Exercise objective: Each line from the one containing "4 [tab] (111, 2025)" onward, through the end of the entries, is to be transcribed exactly; nothing else is to be included.

Supplied data:
━━━━━━━━━━━━━━━━━━━━

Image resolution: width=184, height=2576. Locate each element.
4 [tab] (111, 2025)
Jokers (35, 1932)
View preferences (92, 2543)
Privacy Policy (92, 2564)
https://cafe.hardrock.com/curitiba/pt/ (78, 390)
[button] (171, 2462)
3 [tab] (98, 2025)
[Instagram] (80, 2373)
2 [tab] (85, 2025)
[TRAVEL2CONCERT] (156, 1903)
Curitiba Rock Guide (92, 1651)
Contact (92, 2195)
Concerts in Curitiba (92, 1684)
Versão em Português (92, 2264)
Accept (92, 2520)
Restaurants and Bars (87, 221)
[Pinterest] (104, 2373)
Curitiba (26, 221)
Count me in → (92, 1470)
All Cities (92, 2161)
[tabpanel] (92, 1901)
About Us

━━━━━━━━━━━━━━━━━━━━

Exercise result:
4 [tab] (111, 2025)
Jokers (35, 1932)
View preferences (92, 2543)
Privacy Policy (92, 2564)
https://cafe.hardrock.com/curitiba/pt/ (78, 390)
[button] (171, 2462)
3 [tab] (98, 2025)
[Instagram] (80, 2373)
2 [tab] (85, 2025)
[TRAVEL2CONCERT] (156, 1903)
Curitiba Rock Guide (92, 1651)
Contact (92, 2195)
Concerts in Curitiba (92, 1684)
Versão em Português (92, 2264)
Accept (92, 2520)
Restaurants and Bars (87, 221)
[Pinterest] (104, 2373)
Curitiba (26, 221)
Count me in → (92, 1470)
All Cities (92, 2161)
[tabpanel] (92, 1901)
About Us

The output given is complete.